■ Information:

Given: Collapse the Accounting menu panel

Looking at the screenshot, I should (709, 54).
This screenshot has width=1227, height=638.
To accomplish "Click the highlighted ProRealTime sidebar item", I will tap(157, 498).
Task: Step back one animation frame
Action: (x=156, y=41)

■ Task statement: Exactly as they stand in the records above, print the lines from the one containing "This screenshot has width=1227, height=638." through the final line, inclusive.

■ Completed task:
This screenshot has width=1227, height=638.
To accomplish "Click the highlighted ProRealTime sidebar item", I will tap(157, 498).
Task: Step back one animation frame
Action: (x=156, y=41)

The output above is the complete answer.